__ASSIGNMENT__.
What you give back should match the entries below character for character.

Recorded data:
--------------------------------

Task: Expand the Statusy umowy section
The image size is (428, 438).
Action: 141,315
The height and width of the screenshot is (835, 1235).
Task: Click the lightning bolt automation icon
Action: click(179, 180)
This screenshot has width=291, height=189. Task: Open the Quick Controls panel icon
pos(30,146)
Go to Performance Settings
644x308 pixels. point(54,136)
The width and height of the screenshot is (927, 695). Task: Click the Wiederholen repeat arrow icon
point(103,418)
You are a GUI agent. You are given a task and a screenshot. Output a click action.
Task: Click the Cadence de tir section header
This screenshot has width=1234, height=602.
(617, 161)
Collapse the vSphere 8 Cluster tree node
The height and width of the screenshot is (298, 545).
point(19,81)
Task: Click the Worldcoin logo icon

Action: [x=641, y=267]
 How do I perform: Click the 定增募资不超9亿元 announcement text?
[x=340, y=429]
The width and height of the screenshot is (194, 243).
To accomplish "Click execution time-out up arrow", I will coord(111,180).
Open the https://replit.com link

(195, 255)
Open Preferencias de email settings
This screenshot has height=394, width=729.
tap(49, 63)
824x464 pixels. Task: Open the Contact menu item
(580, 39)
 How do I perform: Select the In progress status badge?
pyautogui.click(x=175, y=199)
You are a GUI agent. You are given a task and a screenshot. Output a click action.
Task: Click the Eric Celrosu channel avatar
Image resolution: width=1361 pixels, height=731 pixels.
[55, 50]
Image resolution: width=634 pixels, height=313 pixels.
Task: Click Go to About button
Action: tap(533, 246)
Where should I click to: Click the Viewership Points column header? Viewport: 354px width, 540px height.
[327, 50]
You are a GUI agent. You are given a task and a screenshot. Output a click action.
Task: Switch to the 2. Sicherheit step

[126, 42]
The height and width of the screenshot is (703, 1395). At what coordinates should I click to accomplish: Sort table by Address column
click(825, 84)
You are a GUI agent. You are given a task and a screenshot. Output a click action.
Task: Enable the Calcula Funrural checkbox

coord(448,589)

--------------------------------

__TASK OUTPUT__.
Task: Expand the Statusy umowy section
The image size is (428, 438).
Action: 141,315
The height and width of the screenshot is (835, 1235).
Task: Click the lightning bolt automation icon
Action: click(179, 180)
This screenshot has width=291, height=189. Task: Open the Quick Controls panel icon
pos(30,146)
Go to Performance Settings
644x308 pixels. point(54,136)
The width and height of the screenshot is (927, 695). Task: Click the Wiederholen repeat arrow icon
point(103,418)
You are a GUI agent. You are given a task and a screenshot. Output a click action.
Task: Click the Cadence de tir section header
This screenshot has width=1234, height=602.
(617, 161)
Collapse the vSphere 8 Cluster tree node
The height and width of the screenshot is (298, 545).
point(19,81)
Task: Click the Worldcoin logo icon

Action: [x=641, y=267]
 How do I perform: Click the 定增募资不超9亿元 announcement text?
[x=340, y=429]
The width and height of the screenshot is (194, 243).
To accomplish "Click execution time-out up arrow", I will coord(111,180).
Open the https://replit.com link

(195, 255)
Open Preferencias de email settings
This screenshot has height=394, width=729.
tap(49, 63)
824x464 pixels. Task: Open the Contact menu item
(580, 39)
 How do I perform: Select the In progress status badge?
pyautogui.click(x=175, y=199)
You are a GUI agent. You are given a task and a screenshot. Output a click action.
Task: Click the Eric Celrosu channel avatar
Image resolution: width=1361 pixels, height=731 pixels.
[55, 50]
Image resolution: width=634 pixels, height=313 pixels.
Task: Click Go to About button
Action: tap(533, 246)
Where should I click to: Click the Viewership Points column header? Viewport: 354px width, 540px height.
[327, 50]
You are a GUI agent. You are given a task and a screenshot. Output a click action.
Task: Switch to the 2. Sicherheit step

[126, 42]
The height and width of the screenshot is (703, 1395). At what coordinates should I click to accomplish: Sort table by Address column
click(825, 84)
You are a GUI agent. You are given a task and a screenshot. Output a click action.
Task: Enable the Calcula Funrural checkbox

coord(448,589)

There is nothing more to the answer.